Hendriksen J, Fagotto F, van der Velde H, van Schie M, Noordermeer J, Fornerod M - J. Cell Biol. (2005)

Bottom Line: beta-Catenin is the nuclear effector of the Wnt signaling cascade.Conversely, overexpression of RanBP3 leads to a shift of active beta-catenin toward the cytoplasm.We conclude that RanBP3 is a direct export enhancer for beta-catenin, independent of its role as a CRM1-associated nuclear export cofactor.

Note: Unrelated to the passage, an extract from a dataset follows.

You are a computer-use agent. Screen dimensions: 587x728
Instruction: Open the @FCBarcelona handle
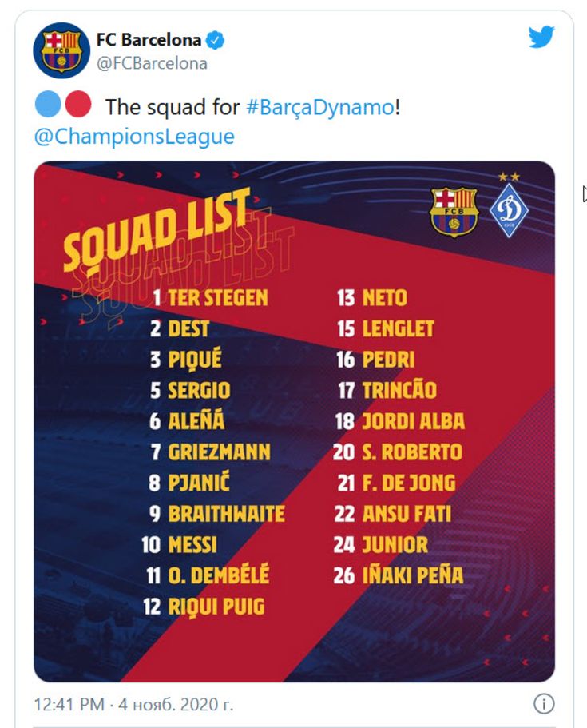(x=152, y=63)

View Article: PubMed Central - PubMed

Affiliation: Department of Tumor Biology, Netherlands Cancer Institute, 1066 CX Amsterdam, The Netherlands.

ABSTRACT
beta-Catenin is the nuclear effector of the Wnt signaling cascade. The mechanism by which nuclear activity of beta-catenin is regulated is not well defined. Therefore, we used the nuclear marker RanGTP to screen for novel nuclear beta-catenin binding proteins. We identified a cofactor of chromosome region maintenance 1 (CRM1)-mediated nuclear export, Ran binding protein 3 (RanBP3), as a novel beta-catenin-interacting protein that binds directly to beta-catenin in a RanGTP-stimulated manner. RanBP3 inhibits beta-catenin-mediated transcriptional activation in both Wnt1- and beta-catenin-stimulated human cells. In Xenopus laevis embryos, RanBP3 interferes with beta-catenin-induced dorsoventral axis formation. Furthermore, RanBP3 depletion stimulates the Wnt pathway in both human cells and Drosophila melanogaster embryos. In human cells, this is accompanied by an increase of dephosphorylated beta-catenin in the nucleus. Conversely, overexpression of RanBP3 leads to a shift of active beta-catenin toward the cytoplasm. Modulation of beta-catenin activity and localization by RanBP3 is independent of adenomatous polyposis coli protein and CRM1. We conclude that RanBP3 is a direct export enhancer for beta-catenin, independent of its role as a CRM1-associated nuclear export cofactor.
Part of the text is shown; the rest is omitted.